Lumsden Design, a London-based retail design firm specialising in attractions and cultural destinations, has won a EuroShop Retail Design Award.

Lumsden was one of three winners - selected from a pool of 30 candidates from 22 countries by a jury - honoured at an awards ceremony at the EuroShop 2020 trade show, which took place on 16 - 20 February at Messe Düsseldorf, in Germany.

The company was recognised for its work on the retail and dining areas at the Warner Bros. Harry Potter Studio Tour in Leavesden, UK.

Lumsden has been working with the Harry Potter Studio Tour since it first opened in 2011, and created three new cafés - Hub Café, the Frog Café and the Food Hall - and a completed a total refit of the retail areas in the tour’s latest expansion, all brought to life with the use of authentic props used in the Harry Potter film series.

The new dining and retail options are accessible through the Hub, the new lobby and entrance to the studios that features a lifesize model of the Gringotts Ukrainian Ironbelly dragon hanging overhead. The Hub Café is decorated with hundreds of authentic prop potion jars, used in the films and offers a Starbucks concession, while the Frog Café serves hot drinks and bespoke desserts and was inspired by the pentagonal Chocolate Frog boxes. Adorning the Frog Café walls are 70ft long murals of the Marauder’s Map.

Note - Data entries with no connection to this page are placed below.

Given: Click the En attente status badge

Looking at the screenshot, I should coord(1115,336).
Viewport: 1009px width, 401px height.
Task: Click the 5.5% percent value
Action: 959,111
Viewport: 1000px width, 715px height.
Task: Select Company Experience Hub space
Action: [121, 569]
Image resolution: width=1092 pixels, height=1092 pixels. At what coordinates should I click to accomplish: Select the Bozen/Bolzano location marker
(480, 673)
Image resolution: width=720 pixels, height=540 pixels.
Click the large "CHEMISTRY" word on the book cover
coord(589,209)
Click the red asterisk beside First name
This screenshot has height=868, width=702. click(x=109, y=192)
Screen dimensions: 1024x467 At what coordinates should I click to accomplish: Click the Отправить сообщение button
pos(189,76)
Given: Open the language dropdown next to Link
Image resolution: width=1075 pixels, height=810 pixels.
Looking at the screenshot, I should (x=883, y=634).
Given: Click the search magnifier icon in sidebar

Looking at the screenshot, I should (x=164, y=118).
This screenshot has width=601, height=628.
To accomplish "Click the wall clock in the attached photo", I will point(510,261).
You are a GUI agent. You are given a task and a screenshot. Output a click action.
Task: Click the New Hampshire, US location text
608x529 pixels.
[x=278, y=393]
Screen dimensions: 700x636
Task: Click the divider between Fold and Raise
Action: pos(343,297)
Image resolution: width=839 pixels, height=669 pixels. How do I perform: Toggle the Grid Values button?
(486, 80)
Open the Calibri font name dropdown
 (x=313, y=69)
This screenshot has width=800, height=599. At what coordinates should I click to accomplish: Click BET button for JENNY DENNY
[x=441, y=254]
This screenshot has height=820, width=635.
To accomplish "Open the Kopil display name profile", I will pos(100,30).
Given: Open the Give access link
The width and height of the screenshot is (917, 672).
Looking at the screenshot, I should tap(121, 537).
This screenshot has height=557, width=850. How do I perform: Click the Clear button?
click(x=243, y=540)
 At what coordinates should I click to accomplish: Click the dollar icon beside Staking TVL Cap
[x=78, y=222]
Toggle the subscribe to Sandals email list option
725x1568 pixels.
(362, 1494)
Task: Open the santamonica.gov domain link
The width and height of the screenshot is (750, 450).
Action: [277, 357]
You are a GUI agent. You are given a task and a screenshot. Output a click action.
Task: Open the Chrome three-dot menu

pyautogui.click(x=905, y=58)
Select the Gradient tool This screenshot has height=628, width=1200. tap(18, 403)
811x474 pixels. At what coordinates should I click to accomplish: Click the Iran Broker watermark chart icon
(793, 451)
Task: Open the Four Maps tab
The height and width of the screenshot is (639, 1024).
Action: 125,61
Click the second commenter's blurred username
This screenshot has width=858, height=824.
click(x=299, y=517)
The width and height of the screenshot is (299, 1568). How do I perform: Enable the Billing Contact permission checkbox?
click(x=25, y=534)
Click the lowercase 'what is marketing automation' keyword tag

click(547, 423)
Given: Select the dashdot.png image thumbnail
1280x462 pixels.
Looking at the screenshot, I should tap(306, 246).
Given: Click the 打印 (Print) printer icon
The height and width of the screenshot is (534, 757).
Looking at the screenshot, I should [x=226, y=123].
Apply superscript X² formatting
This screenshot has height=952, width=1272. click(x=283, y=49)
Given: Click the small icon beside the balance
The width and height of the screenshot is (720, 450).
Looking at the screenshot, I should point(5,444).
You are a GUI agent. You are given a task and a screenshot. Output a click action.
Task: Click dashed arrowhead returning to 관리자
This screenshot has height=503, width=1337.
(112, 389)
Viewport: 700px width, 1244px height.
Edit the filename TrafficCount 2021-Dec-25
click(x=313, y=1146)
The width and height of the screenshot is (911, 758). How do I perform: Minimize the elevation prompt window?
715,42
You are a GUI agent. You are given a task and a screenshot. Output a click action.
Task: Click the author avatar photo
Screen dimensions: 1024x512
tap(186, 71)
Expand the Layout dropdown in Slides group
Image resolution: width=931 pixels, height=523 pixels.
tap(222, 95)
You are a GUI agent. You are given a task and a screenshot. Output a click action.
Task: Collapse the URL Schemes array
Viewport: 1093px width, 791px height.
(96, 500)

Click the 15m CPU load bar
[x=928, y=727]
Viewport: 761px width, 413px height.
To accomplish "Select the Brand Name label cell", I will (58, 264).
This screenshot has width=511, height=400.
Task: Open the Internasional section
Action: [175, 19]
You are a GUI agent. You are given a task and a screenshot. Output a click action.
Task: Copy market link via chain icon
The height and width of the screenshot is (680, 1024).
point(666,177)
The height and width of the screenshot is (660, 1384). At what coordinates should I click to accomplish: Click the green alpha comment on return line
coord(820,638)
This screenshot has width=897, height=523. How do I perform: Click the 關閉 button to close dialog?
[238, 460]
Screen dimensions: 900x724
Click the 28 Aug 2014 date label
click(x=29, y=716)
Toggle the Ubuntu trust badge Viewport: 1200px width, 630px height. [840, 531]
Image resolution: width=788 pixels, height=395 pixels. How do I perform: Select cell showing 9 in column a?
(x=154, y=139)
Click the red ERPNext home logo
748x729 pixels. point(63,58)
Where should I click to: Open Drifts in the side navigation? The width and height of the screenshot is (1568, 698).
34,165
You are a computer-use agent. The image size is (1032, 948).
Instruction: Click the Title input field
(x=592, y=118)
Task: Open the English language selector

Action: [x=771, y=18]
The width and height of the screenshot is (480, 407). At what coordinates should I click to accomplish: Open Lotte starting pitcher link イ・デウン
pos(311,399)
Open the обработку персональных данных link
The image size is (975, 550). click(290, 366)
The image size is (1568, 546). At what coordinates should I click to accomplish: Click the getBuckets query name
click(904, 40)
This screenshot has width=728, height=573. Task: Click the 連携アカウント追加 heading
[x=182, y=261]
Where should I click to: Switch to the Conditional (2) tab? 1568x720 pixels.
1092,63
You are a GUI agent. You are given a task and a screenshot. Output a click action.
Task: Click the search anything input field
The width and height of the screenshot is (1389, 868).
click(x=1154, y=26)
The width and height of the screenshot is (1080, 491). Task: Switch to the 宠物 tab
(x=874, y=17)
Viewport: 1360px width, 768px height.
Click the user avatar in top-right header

The Food Hall is a 500-cover café that was inspired by Hogwart’s iconic Great Hall, Lumsden worked with the film’s original set builders to recreate the vaulted ceiling, ’bewitched’ to look like the night sky, and floating candles. Tables in the Food Hall are fitted with trackers so food is brought directly to diners as if by magic.

Inspired by the Diagon Alley set design, the retail experience underwent a total redesign, becoming a series of shops within shops, which, according to a release, allows for ’intelligent regrouping of products for visual storytelling and intuitive wayfinding.’

“For a project like this, it’s important to understand that storytelling doesn’t start or stop with the tour. It starts the moment the visitor arrives and permeates all spaces from café to retail and beyond,” said Lumsden’s design director James Dwyer.

“We’ve elevated the existing areas and added a whole new level to the visitor experience,” Dwyer added.